Criminal forfeiture unfolds in two procedural stages set out in 21 U.S.C. § 853 and Fed. R. Crim. P. 32.2. During the first stage, before entering a preliminary order of forfeiture, the Court must “adjudicate the government’s interest vis-à-vis the defendant ‘without regard to any third party’s interest in the property.'” United States v. Daugerdas, 892 F.3d 545, 549 (2d Cir. 2018) (quoting Fed. R. Crim. P. 32.2(b)(2)(A)).
During the second stage, before entering a final forfeiture order, the Court must “resolve[] any third-party petitioner’s interests vis-à-vis the defendant,” Daugerdas, 892 F.3d at 549, with the government “stand[ing] in the defendant’s shoes,” United States v. Egan, 811 F. Supp. 2d 829, 838 (S.D.N.Y. 2011).
Any third party who wishes to assert “a legal interest in property which has been ordered forfeited to the United States” must make a timely claim and may “petition the court for a hearing to adjudicate the validity of his alleged interest in the property.” 21 U.S.C. § 853(n)(2).

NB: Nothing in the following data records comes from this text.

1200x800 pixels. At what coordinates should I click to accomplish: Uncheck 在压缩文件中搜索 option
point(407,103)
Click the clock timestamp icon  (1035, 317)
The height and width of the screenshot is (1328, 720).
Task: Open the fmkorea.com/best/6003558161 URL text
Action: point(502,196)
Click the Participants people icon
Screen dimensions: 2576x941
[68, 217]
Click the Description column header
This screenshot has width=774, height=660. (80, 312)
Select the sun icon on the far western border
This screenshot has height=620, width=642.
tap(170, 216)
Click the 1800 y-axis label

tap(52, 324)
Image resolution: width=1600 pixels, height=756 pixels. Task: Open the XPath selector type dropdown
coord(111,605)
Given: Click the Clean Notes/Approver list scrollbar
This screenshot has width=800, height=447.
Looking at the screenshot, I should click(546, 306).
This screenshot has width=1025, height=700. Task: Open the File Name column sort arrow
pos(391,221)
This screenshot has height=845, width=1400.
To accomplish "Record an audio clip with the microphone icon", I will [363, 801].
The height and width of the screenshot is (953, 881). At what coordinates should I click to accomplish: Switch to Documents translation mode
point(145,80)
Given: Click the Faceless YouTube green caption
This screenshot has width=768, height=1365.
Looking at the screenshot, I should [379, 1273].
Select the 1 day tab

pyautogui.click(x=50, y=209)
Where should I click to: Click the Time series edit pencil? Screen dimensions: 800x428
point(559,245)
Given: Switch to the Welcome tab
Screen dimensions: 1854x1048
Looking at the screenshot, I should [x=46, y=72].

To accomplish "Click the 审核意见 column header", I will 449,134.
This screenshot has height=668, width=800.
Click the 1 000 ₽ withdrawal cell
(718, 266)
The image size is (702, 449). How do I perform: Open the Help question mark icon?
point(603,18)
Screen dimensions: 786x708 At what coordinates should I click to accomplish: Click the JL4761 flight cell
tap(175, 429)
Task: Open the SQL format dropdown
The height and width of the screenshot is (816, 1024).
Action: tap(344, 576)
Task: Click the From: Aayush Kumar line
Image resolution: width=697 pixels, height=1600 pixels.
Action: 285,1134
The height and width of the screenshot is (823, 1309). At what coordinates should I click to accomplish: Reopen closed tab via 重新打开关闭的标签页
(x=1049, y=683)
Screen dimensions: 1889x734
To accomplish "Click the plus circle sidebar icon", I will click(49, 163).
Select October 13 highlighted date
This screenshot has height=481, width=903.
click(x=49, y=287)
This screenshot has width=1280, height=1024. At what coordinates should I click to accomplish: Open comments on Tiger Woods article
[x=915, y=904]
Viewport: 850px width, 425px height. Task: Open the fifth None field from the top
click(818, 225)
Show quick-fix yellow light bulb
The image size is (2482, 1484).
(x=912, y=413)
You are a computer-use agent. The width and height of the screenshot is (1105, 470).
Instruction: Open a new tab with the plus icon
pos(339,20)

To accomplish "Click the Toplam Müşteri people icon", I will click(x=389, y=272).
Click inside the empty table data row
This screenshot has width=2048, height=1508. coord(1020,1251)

If a petitioner establishes by a preponderance of the evidence that “the petitioner has a legal right, title, or interest in the property, and such right, title, or interest renders the order of forfeiture invalid in whole or in part because the right, title, or interest was vested in the petitioner rather than the defendant or was superior to any right, title, or interest of the defendant at the time of the commission of the acts which gave rise to the forfeiture of the property,” “the court shall amend the order of forfeiture in accordance with its determination” and return the seized property to the petitioner. Id. § 853(n)(6).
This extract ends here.